## start Source data
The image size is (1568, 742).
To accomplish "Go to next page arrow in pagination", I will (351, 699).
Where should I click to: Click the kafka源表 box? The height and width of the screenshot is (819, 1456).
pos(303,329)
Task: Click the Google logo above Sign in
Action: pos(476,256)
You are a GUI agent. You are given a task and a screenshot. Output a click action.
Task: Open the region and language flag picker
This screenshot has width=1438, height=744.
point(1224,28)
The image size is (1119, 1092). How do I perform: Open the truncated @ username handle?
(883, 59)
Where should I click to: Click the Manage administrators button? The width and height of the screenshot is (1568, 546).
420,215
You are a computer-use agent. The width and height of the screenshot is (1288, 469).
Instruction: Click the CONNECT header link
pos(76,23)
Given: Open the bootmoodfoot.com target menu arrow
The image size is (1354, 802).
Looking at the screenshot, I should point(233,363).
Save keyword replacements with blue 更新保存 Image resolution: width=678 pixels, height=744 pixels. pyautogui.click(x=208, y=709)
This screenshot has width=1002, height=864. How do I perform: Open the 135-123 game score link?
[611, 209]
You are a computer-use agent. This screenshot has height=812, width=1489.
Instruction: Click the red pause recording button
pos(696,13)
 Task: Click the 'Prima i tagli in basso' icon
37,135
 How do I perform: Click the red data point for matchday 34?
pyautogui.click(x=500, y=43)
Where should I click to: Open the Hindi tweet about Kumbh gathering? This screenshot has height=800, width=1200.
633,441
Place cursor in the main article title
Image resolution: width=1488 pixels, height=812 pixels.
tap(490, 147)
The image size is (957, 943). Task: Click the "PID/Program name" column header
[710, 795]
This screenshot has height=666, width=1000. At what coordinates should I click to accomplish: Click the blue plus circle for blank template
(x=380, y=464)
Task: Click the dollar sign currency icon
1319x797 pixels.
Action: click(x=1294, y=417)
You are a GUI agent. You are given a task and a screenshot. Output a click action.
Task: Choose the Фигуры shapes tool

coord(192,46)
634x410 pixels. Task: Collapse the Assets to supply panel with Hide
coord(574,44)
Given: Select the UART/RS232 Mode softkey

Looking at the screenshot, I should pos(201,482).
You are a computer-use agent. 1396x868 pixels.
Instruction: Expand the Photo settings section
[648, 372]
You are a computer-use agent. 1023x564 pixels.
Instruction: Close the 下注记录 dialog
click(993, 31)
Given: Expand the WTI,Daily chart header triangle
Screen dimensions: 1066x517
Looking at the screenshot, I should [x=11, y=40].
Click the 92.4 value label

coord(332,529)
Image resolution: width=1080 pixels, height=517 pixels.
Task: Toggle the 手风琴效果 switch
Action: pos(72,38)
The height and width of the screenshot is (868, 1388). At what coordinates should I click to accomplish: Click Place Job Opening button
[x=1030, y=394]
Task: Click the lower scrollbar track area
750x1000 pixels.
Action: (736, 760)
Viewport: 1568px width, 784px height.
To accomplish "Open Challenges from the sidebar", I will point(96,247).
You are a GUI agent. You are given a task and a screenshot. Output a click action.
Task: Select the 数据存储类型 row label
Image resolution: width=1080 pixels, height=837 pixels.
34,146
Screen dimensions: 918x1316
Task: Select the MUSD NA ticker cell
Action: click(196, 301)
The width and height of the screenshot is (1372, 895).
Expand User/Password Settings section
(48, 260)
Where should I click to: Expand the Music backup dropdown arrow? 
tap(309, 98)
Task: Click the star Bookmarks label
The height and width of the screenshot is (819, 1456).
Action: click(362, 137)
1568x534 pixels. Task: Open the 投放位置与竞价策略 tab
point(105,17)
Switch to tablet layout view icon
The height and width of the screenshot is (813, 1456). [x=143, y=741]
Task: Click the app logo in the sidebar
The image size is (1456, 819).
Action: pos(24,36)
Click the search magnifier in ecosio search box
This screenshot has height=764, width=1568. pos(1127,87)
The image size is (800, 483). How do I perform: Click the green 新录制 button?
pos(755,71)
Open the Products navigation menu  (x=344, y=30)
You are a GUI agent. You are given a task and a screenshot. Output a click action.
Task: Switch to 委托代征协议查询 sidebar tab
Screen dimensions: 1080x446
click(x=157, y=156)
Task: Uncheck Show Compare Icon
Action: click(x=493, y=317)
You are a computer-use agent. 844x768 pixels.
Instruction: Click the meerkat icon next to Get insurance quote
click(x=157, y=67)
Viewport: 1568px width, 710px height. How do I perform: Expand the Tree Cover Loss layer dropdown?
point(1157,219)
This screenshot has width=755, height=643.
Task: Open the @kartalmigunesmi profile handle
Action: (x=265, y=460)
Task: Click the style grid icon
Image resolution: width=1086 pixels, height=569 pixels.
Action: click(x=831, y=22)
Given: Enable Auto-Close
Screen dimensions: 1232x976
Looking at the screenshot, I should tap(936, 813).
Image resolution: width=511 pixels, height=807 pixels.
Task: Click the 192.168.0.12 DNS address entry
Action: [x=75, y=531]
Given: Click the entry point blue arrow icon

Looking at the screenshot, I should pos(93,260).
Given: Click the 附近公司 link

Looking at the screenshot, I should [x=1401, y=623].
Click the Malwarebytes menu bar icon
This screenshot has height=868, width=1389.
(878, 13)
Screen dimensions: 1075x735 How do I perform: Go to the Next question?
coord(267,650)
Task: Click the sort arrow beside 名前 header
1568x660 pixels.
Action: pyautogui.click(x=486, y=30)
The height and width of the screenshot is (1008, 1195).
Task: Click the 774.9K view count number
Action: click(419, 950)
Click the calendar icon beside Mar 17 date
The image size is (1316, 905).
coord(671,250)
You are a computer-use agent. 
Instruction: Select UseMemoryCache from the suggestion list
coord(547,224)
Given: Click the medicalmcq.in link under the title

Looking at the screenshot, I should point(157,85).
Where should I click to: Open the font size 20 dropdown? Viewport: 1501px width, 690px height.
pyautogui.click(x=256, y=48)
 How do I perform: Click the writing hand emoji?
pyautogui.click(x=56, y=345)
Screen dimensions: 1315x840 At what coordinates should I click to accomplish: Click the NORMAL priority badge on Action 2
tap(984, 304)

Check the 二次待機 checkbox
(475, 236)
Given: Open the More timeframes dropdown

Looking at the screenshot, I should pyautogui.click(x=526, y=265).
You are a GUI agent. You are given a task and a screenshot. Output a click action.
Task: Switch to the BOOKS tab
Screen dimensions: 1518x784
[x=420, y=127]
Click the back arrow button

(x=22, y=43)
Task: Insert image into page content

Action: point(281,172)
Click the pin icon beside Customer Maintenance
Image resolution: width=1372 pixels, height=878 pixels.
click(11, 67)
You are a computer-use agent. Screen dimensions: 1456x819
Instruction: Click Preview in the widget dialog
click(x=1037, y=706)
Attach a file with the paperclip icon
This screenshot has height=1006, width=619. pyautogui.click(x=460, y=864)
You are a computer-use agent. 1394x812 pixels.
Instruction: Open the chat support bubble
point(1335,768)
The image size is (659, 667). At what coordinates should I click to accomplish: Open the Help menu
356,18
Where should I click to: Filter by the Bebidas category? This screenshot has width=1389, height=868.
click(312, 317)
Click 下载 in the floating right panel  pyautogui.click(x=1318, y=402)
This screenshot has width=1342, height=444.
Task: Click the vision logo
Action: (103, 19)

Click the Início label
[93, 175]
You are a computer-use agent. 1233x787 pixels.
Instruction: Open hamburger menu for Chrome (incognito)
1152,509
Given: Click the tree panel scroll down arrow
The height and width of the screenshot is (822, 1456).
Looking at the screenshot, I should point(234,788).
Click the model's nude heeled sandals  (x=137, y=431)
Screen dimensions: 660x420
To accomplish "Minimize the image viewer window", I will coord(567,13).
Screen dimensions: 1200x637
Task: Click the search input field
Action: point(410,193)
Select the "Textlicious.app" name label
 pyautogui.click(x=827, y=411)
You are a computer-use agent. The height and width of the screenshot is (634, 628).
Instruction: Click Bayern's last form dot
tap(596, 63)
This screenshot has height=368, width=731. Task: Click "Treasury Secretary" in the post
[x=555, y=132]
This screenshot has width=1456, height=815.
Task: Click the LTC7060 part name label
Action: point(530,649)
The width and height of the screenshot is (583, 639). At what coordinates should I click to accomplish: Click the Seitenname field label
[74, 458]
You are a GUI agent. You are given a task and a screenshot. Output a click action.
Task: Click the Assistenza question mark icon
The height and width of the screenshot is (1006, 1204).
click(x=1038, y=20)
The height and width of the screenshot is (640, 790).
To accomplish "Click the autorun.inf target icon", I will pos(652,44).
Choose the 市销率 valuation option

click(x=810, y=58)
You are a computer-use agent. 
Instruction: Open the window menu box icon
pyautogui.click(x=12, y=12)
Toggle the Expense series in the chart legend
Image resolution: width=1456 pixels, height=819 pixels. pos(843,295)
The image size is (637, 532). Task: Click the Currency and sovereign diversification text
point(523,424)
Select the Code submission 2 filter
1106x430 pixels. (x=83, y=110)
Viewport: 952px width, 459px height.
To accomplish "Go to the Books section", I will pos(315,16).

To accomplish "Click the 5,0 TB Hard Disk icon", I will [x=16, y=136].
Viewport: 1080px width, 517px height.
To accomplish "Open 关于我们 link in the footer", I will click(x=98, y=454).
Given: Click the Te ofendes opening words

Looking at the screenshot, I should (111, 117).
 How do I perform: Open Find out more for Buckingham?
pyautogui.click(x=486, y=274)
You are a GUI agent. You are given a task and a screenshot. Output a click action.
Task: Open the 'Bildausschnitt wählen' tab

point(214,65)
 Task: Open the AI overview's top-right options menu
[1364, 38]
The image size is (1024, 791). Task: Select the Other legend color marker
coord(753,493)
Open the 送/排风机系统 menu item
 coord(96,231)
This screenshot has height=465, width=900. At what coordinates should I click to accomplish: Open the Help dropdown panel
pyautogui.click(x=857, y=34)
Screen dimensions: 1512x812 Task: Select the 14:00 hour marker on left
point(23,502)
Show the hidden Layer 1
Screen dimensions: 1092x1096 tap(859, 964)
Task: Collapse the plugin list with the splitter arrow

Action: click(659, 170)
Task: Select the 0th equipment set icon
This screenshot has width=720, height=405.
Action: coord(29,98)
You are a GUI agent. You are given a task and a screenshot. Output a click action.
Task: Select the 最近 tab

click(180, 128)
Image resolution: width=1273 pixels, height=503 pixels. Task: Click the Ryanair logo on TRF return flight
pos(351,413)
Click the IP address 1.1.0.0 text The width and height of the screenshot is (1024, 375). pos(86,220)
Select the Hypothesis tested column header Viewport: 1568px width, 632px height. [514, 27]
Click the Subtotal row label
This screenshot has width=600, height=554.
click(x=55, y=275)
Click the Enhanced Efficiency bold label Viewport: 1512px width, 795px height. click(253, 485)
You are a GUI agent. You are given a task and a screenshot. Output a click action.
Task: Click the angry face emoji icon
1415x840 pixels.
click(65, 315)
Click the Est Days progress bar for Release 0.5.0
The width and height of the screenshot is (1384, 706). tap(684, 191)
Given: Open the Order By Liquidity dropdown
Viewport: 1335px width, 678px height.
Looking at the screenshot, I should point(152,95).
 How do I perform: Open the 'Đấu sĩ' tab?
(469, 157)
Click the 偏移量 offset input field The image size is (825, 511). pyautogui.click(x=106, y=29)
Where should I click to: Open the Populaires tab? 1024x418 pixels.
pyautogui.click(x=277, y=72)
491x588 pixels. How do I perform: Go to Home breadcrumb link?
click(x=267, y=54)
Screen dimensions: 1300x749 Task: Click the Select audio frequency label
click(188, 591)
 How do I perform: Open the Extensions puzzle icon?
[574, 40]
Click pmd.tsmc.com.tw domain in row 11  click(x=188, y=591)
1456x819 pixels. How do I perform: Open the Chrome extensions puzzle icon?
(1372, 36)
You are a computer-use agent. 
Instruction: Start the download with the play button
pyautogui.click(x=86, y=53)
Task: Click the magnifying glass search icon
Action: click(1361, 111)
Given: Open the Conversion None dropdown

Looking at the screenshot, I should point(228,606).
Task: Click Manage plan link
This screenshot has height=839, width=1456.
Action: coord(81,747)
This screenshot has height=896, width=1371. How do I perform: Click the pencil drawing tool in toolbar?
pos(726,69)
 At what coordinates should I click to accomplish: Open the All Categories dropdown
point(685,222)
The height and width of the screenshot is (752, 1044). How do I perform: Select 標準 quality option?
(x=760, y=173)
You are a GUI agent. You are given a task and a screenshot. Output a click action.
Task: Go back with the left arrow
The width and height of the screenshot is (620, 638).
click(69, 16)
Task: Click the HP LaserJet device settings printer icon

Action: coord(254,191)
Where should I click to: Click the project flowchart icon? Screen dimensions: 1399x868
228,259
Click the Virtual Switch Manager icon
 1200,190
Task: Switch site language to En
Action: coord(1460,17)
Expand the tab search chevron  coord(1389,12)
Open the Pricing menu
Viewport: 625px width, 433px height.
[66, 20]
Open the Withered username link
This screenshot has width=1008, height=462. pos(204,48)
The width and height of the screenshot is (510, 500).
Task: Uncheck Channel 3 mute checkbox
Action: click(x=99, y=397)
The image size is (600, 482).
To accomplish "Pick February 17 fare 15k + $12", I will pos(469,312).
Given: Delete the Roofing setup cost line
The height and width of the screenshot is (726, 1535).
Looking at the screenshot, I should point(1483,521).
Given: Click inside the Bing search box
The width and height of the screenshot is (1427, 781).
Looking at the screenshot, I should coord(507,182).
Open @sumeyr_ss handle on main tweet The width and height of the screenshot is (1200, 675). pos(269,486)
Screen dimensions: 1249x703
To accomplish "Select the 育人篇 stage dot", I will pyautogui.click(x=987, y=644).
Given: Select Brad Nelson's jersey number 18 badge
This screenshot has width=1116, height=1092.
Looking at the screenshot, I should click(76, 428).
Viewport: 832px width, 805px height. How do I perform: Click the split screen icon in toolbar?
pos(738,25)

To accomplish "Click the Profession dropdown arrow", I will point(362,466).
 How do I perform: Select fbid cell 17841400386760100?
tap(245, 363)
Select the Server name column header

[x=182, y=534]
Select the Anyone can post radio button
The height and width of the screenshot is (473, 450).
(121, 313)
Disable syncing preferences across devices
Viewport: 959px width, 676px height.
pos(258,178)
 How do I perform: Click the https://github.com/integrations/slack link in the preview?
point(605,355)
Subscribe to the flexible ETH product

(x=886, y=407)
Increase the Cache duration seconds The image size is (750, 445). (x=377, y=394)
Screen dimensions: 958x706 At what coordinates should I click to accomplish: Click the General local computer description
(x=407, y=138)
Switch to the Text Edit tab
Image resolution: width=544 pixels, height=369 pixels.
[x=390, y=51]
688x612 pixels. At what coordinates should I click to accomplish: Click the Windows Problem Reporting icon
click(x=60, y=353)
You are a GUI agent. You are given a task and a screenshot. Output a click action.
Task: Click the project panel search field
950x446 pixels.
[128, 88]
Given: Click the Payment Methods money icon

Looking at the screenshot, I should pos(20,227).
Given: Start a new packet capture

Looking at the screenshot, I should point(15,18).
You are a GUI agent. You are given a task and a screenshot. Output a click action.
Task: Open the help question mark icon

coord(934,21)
## end Source data
* Exercise instructions: Restate the items from the line with "Open the 送/排风机系统 menu item" to the line with "pos(351,413)", substituting "image" for "screenshot" wherever it appears and changing nothing else.

* Answer to the problem:
Open the 送/排风机系统 menu item
 coord(96,231)
This image has height=465, width=900. At what coordinates should I click to accomplish: Open the Help dropdown panel
pyautogui.click(x=857, y=34)
Screen dimensions: 1512x812 Task: Select the 14:00 hour marker on left
point(23,502)
Show the hidden Layer 1
Screen dimensions: 1092x1096 tap(859, 964)
Task: Collapse the plugin list with the splitter arrow

Action: click(659, 170)
Task: Select the 0th equipment set icon
This image has width=720, height=405.
Action: coord(29,98)
You are a GUI agent. You are given a task and a image. Output a click action.
Task: Select the 最近 tab

click(180, 128)
Image resolution: width=1273 pixels, height=503 pixels. Task: Click the Ryanair logo on TRF return flight
pos(351,413)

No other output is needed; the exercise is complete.